(Beginning of INPUT FOR THIS TASK)

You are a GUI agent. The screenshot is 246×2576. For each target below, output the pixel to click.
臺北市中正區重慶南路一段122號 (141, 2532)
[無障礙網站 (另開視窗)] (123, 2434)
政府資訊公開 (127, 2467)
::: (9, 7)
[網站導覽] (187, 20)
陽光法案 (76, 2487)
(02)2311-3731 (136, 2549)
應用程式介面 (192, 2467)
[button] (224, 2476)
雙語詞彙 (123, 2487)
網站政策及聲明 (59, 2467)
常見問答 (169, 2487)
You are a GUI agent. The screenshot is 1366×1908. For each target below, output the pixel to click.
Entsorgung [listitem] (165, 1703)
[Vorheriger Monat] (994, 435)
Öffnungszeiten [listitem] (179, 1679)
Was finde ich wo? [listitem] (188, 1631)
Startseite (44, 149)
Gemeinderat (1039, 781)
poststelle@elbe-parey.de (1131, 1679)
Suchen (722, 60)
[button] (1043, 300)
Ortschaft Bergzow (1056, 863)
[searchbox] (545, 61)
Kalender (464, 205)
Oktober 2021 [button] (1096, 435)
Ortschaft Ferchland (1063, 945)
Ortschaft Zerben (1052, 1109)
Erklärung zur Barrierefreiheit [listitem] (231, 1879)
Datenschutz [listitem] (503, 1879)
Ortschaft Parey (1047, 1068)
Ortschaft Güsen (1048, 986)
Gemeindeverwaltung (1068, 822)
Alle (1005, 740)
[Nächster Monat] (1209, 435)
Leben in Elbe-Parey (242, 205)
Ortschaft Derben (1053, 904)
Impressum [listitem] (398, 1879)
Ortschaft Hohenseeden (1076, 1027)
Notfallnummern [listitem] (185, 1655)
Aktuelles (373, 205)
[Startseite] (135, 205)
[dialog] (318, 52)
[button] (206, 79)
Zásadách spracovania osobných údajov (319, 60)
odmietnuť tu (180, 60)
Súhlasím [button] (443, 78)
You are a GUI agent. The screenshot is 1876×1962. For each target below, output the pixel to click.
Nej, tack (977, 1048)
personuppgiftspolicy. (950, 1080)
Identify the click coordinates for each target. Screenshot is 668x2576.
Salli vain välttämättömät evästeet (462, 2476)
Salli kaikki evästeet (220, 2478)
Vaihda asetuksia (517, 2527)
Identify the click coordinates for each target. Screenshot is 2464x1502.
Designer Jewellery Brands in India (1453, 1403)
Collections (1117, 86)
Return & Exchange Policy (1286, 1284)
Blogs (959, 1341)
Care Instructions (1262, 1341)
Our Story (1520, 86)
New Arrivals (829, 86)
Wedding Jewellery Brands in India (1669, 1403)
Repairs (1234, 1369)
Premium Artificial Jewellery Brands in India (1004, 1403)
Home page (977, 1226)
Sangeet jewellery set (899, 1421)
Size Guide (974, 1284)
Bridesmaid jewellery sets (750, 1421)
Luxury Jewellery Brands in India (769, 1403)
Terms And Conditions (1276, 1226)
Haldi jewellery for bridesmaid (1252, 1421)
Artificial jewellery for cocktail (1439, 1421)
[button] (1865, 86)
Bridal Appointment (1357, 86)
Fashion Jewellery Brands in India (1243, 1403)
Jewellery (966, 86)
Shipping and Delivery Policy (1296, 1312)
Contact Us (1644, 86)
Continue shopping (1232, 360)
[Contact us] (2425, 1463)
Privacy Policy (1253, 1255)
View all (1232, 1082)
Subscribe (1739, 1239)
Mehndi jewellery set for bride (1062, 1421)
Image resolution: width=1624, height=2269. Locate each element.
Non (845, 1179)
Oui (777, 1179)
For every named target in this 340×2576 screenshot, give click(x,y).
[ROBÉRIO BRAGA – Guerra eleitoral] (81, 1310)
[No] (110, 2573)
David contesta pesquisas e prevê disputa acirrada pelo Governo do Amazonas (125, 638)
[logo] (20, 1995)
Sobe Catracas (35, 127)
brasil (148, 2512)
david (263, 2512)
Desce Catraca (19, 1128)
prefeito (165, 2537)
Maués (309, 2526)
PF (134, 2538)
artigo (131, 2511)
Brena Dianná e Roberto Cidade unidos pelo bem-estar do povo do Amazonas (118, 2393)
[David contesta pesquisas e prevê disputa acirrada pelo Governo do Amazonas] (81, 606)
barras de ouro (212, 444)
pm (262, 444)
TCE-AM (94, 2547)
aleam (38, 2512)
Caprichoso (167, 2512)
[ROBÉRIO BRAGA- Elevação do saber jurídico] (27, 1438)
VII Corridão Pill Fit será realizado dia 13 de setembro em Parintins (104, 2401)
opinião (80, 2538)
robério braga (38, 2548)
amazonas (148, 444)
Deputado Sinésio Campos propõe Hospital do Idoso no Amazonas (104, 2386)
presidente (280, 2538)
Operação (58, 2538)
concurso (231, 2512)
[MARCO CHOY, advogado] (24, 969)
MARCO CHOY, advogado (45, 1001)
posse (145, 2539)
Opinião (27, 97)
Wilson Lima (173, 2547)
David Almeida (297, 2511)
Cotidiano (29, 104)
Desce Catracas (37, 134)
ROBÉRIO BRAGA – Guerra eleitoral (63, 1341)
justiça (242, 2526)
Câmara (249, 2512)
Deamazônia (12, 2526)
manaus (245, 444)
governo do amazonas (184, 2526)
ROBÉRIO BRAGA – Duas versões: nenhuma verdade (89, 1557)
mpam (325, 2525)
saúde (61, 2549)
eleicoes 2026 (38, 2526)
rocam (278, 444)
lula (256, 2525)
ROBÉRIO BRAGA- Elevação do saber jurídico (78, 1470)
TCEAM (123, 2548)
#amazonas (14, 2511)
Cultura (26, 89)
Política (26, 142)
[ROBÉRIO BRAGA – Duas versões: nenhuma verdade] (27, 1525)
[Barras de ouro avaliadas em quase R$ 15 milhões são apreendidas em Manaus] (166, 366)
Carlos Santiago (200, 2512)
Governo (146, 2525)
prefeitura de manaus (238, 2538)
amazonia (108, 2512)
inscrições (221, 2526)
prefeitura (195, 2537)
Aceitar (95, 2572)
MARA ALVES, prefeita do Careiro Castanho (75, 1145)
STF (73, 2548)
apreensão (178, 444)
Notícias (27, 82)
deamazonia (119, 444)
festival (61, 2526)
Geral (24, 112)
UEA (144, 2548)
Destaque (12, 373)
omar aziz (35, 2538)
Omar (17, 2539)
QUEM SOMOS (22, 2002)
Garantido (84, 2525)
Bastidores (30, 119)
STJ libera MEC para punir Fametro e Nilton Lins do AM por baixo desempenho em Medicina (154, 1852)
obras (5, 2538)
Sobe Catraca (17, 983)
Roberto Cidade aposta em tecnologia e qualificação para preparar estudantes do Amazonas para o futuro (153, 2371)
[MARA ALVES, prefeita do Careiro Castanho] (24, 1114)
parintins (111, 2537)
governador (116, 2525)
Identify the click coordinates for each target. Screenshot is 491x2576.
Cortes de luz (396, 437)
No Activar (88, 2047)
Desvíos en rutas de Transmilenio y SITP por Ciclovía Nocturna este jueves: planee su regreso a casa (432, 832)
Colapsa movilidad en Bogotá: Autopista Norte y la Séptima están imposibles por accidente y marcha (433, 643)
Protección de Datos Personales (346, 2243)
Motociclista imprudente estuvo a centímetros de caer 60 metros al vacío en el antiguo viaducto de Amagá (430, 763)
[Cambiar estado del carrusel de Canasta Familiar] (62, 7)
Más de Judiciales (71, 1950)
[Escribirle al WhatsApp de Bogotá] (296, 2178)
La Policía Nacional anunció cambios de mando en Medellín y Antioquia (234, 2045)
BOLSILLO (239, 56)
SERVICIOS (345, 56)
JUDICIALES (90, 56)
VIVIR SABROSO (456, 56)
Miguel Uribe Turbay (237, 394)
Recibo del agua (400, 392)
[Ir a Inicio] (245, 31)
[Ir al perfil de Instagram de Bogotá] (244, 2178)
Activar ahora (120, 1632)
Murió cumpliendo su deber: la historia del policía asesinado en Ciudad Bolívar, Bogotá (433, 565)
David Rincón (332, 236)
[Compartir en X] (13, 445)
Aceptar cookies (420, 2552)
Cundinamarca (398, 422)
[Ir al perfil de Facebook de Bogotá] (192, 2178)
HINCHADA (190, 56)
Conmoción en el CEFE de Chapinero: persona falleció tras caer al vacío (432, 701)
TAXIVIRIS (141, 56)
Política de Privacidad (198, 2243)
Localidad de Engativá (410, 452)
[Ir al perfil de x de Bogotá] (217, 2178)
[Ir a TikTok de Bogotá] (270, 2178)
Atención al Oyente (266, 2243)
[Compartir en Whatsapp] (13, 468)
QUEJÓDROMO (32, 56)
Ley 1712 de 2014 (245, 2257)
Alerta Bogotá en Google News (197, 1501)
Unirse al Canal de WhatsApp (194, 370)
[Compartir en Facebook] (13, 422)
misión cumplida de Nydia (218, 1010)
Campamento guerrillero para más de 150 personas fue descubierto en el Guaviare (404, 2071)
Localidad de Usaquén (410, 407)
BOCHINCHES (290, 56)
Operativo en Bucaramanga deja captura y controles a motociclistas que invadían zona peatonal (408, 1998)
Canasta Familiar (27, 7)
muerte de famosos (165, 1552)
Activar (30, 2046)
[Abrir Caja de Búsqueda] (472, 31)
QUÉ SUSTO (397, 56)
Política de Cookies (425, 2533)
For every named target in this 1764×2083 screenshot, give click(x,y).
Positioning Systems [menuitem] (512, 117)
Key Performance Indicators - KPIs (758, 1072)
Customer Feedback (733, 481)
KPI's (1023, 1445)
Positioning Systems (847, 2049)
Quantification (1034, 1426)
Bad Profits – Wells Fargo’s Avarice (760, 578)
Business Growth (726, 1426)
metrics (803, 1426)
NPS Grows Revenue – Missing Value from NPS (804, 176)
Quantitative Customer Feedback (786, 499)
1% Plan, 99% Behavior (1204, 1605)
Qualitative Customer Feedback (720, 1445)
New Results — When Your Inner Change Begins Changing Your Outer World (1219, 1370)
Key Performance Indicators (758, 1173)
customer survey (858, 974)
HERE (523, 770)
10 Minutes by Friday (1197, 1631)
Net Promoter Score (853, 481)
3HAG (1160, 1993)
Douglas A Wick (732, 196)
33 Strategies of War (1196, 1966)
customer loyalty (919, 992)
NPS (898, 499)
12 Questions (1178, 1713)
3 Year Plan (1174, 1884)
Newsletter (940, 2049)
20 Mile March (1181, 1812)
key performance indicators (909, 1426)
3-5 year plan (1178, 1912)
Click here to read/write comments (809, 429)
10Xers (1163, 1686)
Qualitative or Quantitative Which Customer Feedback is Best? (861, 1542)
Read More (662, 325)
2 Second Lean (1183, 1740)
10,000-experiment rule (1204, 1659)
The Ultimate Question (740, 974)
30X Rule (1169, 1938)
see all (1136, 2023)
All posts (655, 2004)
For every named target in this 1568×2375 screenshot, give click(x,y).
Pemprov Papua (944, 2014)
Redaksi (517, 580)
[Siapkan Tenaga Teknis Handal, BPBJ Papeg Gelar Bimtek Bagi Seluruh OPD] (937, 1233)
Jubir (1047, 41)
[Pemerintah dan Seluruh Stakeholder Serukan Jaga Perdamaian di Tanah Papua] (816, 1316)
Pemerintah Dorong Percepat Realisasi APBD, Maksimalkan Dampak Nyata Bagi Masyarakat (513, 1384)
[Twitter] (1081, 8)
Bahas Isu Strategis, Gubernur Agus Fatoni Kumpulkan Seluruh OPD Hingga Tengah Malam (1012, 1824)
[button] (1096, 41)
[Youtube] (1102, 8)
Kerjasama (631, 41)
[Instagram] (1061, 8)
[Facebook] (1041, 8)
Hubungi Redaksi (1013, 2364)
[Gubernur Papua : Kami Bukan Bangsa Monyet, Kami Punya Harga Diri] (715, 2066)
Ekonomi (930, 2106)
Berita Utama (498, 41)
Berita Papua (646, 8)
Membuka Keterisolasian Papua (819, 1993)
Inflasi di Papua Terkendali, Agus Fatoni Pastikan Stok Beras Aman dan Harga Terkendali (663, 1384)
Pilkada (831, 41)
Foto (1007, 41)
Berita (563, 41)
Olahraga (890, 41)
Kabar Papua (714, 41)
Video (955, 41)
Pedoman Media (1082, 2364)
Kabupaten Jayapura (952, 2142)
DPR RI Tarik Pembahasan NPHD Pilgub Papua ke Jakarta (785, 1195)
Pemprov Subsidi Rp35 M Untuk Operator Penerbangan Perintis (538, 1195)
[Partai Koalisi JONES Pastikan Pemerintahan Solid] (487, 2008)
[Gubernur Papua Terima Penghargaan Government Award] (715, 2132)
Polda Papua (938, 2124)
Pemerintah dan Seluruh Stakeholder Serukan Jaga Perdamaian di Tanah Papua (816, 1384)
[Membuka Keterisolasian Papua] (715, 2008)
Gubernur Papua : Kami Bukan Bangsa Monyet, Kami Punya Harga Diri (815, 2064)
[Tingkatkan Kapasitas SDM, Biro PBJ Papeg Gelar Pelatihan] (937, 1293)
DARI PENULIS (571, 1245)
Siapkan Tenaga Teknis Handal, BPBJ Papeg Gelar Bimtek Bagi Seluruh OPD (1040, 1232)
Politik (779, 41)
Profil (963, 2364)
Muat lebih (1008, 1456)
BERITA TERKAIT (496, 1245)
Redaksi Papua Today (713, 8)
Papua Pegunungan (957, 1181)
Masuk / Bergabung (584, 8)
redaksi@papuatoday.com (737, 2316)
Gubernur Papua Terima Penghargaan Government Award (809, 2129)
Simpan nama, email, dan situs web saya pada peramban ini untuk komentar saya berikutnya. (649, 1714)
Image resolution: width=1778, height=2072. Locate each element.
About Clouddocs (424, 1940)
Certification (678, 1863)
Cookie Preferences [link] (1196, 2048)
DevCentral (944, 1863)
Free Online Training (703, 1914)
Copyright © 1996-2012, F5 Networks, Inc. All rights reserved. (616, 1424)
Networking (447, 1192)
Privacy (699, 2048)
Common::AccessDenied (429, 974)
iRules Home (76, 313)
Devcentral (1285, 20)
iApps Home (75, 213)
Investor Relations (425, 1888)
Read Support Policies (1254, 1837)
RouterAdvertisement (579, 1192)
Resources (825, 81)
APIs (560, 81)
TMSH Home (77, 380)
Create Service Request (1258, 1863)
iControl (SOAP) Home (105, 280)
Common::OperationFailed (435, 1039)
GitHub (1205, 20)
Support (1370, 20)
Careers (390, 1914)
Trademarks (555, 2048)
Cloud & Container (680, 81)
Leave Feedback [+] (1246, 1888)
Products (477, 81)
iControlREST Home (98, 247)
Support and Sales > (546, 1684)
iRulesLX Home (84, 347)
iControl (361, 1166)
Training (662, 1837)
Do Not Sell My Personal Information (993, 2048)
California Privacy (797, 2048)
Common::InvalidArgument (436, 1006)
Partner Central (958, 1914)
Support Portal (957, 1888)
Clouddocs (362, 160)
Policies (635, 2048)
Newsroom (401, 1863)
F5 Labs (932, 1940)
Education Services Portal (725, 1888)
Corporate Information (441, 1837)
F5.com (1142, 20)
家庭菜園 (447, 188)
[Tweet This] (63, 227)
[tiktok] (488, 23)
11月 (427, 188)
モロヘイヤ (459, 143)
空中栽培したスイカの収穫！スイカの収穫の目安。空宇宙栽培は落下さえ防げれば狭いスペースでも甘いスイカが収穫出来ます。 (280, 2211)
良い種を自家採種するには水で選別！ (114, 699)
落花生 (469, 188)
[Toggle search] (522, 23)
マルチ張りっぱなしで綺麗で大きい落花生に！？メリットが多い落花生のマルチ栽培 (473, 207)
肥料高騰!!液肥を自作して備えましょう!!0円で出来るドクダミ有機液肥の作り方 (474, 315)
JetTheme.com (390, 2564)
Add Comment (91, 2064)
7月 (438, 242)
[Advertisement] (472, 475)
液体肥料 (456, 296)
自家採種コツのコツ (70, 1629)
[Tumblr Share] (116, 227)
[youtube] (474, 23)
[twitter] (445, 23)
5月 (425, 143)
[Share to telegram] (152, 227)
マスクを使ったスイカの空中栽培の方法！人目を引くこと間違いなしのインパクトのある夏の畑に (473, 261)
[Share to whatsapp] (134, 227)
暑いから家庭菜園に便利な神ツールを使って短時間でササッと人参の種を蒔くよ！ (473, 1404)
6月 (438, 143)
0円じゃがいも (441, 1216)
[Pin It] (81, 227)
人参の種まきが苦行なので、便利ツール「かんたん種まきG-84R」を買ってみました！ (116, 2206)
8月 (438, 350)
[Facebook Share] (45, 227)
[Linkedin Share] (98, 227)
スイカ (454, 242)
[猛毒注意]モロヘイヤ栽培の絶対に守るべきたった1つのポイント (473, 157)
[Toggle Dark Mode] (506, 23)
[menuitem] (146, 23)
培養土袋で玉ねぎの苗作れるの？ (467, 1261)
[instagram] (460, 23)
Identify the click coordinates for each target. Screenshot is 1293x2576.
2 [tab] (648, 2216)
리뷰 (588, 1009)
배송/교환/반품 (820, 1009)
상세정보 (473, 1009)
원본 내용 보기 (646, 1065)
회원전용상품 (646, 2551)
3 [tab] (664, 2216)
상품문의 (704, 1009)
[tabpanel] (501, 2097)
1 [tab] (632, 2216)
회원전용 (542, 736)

(End of INPUT FOR THIS TASK)

#### [PROBLEM]
Which lines above run from the one containing "iControl (361, 1166)" down to the one containing "Policies (635, 2048)"? Repeat exactly those, both ends included, and nothing else.

#### [REPLY]
iControl (361, 1166)
Training (662, 1837)
Do Not Sell My Personal Information (993, 2048)
California Privacy (797, 2048)
Common::InvalidArgument (436, 1006)
Partner Central (958, 1914)
Support Portal (957, 1888)
Clouddocs (362, 160)
Policies (635, 2048)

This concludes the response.